Prompt: Filter the entries, keeping every line with the word "Profession".

START Records shown

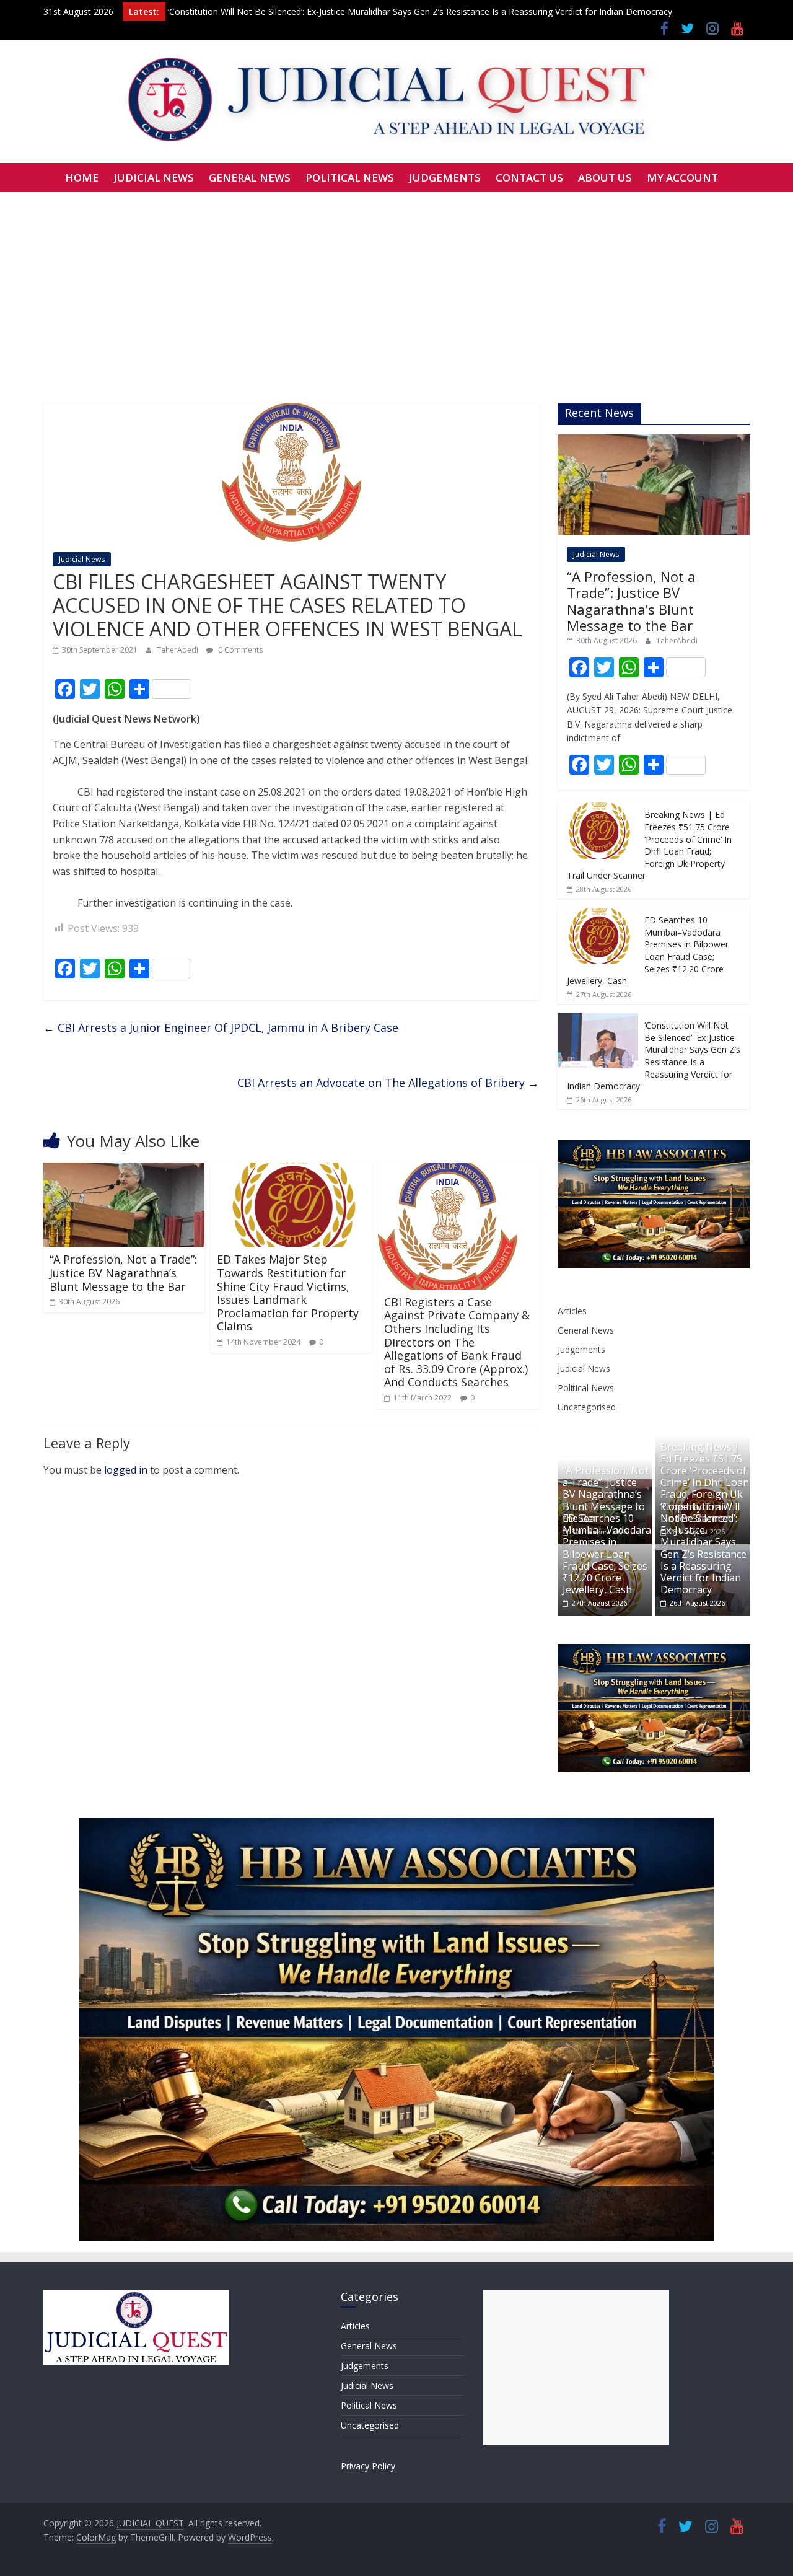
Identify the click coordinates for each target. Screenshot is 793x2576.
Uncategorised (587, 1407)
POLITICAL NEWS (349, 177)
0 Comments (239, 649)
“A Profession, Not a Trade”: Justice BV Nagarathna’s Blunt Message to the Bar (123, 1272)
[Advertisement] (396, 285)
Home (82, 177)
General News (586, 1330)
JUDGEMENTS (445, 177)
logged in (125, 1470)
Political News (586, 1388)
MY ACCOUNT (682, 177)
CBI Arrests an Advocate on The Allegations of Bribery (388, 1082)
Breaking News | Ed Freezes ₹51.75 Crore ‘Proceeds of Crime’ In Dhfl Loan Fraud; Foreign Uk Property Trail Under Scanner (649, 845)
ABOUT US (605, 177)
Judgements (581, 1349)
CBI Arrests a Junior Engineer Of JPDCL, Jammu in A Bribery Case (220, 1027)
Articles (572, 1311)
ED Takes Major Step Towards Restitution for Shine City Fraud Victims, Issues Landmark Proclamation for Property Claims (288, 1293)
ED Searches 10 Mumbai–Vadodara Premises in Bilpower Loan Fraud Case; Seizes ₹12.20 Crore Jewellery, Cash (648, 950)
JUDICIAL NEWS (153, 177)
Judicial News (82, 559)
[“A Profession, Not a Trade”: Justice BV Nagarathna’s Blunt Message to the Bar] (123, 1170)
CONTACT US (529, 177)
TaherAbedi (178, 649)
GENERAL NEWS (250, 177)
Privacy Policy (368, 2466)
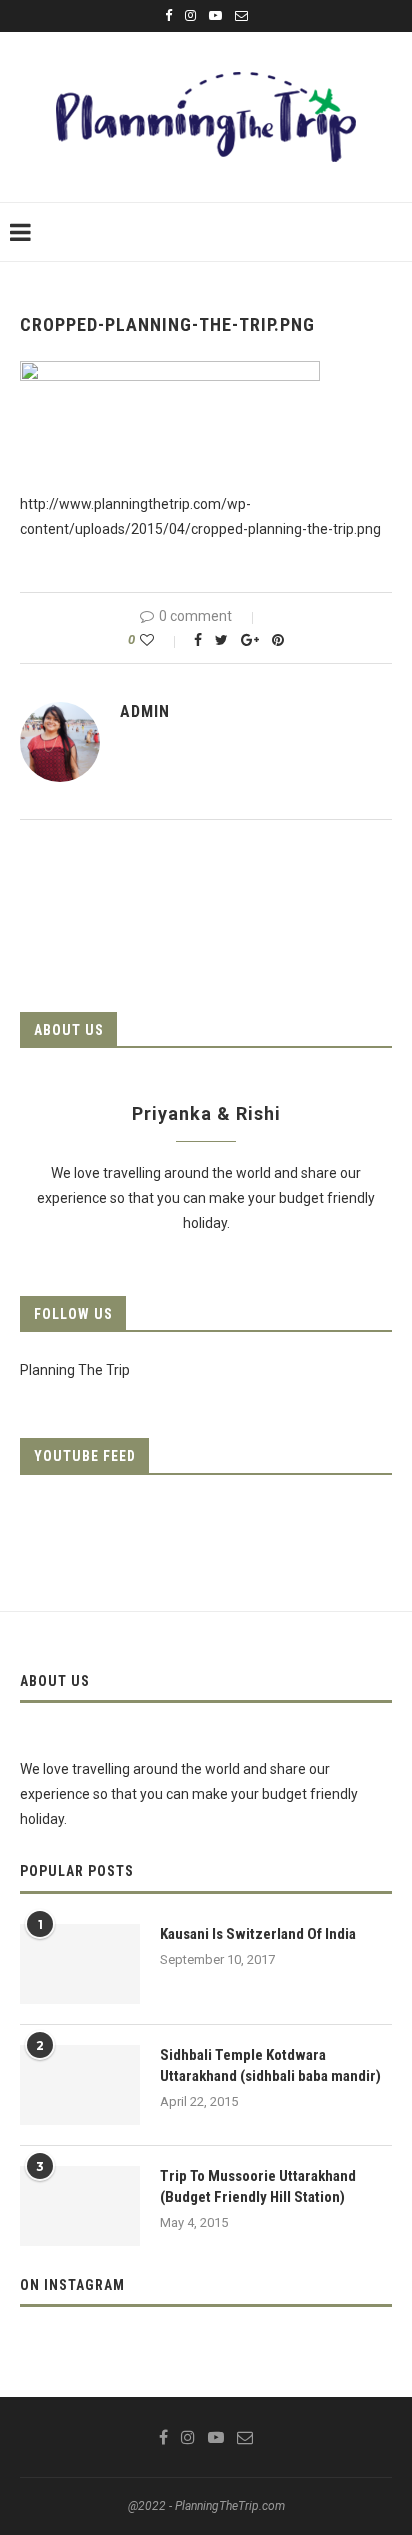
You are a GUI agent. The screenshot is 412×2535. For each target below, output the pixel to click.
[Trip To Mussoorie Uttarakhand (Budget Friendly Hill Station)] (80, 2206)
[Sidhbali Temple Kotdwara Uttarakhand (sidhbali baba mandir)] (80, 2085)
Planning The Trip (75, 1370)
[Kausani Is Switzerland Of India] (80, 1964)
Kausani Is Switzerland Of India (258, 1934)
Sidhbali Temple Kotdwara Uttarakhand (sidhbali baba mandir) (270, 2065)
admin (145, 711)
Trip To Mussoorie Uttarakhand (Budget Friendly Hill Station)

END Records shown

Written response:
“A Profession, Not a Trade”: Justice BV Nagarathna’s Blunt Message to the Bar (123, 1272)
[“A Profession, Not a Trade”: Justice BV Nagarathna’s Blunt Message to the Bar] (123, 1170)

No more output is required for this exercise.